- [Pixel coordinate grounding data]
*****

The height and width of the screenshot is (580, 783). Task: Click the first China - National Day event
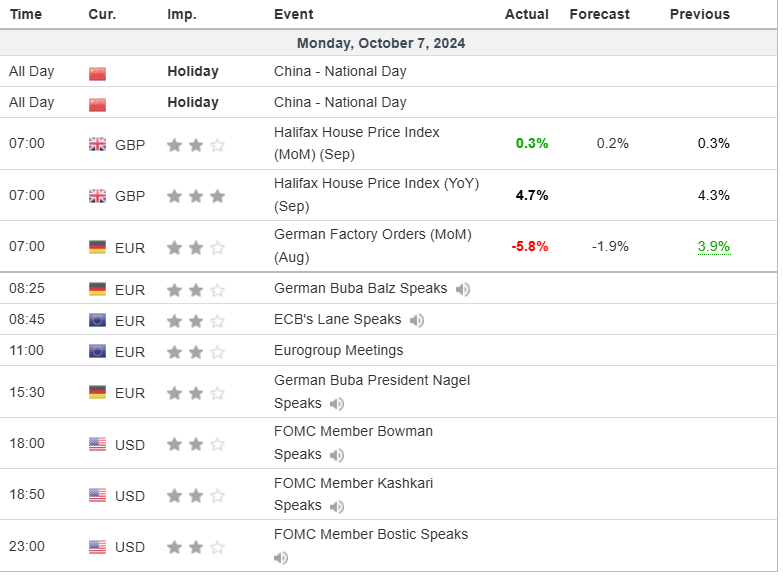tap(340, 72)
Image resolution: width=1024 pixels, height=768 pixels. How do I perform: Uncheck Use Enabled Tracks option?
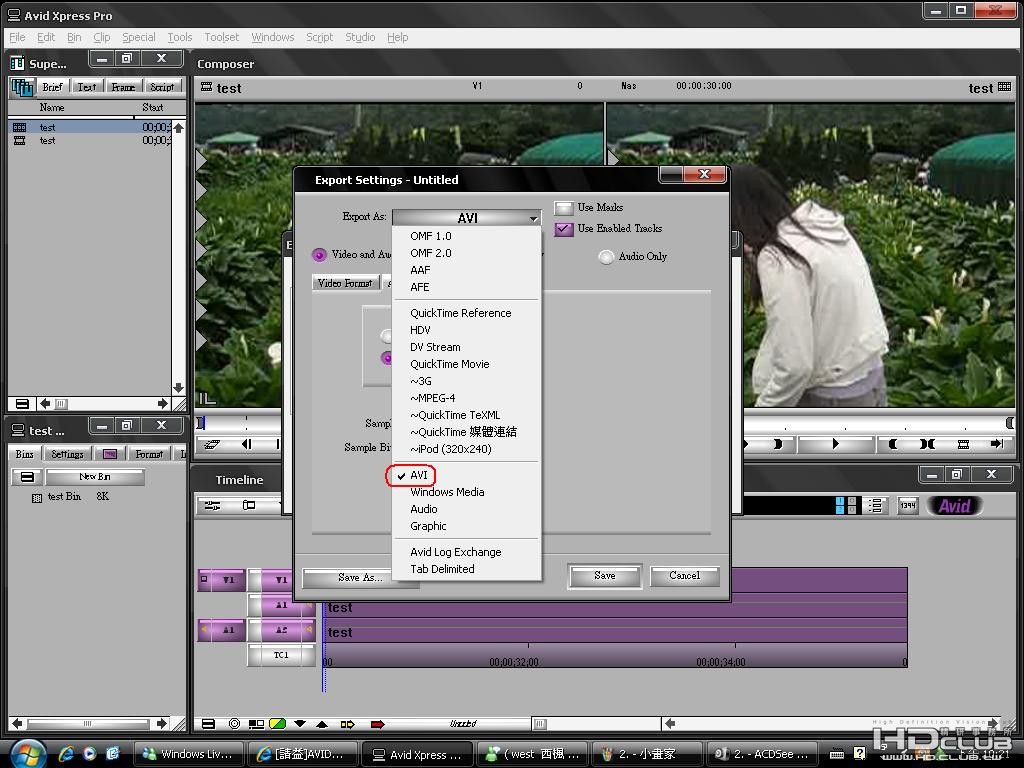click(564, 229)
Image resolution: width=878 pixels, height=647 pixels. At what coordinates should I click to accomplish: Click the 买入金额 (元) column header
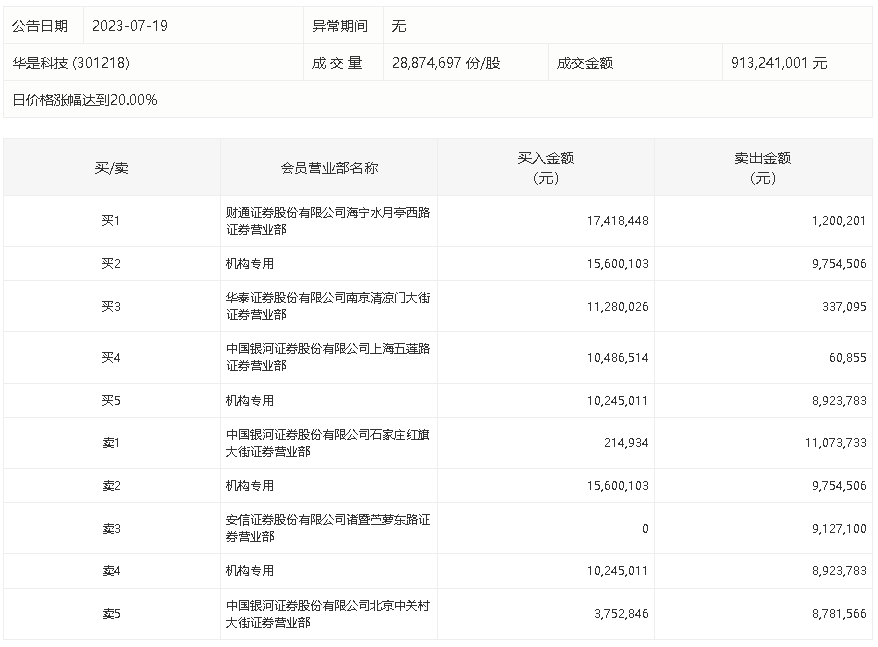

*****

- [What to work on]
Keep every word of the records above exactly, and return them with no pictures.

- [Result of the task]
The height and width of the screenshot is (580, 783). Task: Click the first China - National Day event
tap(340, 72)
Image resolution: width=1024 pixels, height=768 pixels. How do I perform: Uncheck Use Enabled Tracks option?
click(564, 229)
Image resolution: width=878 pixels, height=647 pixels. At what coordinates should I click to accomplish: Click the 买入金额 (元) column header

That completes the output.